### [Aim of the task]
Take from the material every line containing the string "Switch" and copy it.

### [Entries shown]
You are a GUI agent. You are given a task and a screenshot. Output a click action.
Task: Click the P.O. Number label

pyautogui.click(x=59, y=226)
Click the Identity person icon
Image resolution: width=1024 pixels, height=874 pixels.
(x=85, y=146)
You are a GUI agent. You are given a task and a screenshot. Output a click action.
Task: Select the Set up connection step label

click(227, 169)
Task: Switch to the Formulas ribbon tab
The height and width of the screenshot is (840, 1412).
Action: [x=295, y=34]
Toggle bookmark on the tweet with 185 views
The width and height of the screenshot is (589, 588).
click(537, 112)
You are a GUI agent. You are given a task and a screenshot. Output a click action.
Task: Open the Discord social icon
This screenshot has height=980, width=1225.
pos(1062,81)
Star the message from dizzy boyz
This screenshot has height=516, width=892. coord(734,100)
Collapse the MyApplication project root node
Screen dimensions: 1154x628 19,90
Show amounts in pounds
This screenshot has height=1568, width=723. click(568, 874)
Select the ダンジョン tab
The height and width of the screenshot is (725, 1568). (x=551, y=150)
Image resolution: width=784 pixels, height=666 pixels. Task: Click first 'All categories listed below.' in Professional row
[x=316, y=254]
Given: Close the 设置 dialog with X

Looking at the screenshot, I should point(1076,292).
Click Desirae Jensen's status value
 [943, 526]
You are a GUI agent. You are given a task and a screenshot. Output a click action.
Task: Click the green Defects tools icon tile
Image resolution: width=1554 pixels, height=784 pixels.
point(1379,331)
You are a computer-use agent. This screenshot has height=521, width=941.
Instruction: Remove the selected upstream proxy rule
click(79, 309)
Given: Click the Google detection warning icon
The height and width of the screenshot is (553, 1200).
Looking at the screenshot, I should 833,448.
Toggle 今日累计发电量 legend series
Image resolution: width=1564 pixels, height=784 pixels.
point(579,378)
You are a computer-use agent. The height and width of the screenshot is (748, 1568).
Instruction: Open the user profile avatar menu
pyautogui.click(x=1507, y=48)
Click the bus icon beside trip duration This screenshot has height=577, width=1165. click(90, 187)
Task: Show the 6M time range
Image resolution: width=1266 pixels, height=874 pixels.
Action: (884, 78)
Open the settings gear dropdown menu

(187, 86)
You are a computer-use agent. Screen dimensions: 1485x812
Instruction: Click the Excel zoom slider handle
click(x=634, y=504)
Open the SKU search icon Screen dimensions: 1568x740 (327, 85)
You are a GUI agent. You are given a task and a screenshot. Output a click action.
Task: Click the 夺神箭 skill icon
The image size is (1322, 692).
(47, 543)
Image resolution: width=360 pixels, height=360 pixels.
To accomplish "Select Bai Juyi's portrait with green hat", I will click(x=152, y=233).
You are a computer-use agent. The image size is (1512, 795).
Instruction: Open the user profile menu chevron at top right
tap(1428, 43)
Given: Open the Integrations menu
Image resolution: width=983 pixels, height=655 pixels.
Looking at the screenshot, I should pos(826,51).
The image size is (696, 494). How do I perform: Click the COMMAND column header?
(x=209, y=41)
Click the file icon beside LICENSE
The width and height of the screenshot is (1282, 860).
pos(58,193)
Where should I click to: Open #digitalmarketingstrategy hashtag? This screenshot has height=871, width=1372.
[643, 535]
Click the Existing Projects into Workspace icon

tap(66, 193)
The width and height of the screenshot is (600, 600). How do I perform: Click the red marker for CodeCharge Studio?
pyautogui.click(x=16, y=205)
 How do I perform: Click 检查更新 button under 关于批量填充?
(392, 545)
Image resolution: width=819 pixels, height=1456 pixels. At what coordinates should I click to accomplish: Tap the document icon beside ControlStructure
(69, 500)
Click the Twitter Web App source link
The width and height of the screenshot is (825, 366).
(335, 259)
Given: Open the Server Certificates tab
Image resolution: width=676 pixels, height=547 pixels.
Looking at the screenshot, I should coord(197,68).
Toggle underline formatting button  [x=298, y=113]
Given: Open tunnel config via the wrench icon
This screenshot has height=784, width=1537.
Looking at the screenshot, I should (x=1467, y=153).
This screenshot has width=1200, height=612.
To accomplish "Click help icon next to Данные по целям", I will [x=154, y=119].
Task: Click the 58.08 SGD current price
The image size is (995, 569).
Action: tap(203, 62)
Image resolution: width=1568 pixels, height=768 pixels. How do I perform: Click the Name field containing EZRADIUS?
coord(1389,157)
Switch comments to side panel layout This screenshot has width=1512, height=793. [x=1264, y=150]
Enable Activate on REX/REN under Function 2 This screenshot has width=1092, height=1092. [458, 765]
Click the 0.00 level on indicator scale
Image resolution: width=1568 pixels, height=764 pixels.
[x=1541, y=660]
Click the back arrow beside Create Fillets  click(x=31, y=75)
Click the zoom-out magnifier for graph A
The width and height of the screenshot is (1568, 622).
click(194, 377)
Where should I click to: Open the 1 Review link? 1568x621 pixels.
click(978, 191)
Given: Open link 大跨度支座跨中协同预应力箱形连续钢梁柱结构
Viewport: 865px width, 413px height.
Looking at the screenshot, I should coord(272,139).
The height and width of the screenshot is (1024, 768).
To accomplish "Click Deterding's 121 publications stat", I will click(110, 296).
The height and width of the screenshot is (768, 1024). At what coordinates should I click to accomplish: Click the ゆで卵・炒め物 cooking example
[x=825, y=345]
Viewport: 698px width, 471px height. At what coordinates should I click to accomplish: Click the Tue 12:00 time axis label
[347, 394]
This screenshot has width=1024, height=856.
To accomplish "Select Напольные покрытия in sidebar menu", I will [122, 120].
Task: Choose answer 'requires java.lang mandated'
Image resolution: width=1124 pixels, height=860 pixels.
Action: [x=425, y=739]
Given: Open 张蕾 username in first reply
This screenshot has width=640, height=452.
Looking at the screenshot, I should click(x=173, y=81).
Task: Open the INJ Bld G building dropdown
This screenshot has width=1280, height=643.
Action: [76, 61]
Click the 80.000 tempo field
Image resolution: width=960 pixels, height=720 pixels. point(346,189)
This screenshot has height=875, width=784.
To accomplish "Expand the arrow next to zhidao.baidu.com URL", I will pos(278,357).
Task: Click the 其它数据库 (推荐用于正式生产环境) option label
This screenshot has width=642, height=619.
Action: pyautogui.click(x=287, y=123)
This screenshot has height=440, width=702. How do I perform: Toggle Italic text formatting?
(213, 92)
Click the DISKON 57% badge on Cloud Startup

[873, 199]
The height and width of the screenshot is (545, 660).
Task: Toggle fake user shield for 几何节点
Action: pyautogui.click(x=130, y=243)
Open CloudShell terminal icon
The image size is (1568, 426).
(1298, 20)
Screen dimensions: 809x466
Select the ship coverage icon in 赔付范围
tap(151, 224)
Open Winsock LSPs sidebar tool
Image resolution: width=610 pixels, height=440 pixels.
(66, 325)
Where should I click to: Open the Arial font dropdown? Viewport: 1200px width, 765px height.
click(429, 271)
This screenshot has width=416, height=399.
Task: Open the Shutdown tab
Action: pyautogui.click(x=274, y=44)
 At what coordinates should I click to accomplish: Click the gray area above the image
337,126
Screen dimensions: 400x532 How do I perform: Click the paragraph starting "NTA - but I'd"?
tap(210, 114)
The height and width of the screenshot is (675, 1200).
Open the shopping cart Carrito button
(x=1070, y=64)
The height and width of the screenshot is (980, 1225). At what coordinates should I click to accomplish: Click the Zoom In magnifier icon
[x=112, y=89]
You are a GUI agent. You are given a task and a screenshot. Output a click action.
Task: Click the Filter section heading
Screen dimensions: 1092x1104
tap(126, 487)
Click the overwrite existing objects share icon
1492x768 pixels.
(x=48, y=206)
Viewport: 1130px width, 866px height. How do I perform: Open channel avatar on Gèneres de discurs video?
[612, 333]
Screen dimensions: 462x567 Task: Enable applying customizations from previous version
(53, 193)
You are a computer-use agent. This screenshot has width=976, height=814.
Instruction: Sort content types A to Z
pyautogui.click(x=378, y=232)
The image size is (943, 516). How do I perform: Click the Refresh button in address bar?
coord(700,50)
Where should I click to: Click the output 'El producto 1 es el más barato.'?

### [Answer for the task]
Task: Switch to the Formulas ribbon tab
Switch comments to side panel layout This screenshot has width=1512, height=793. [x=1264, y=150]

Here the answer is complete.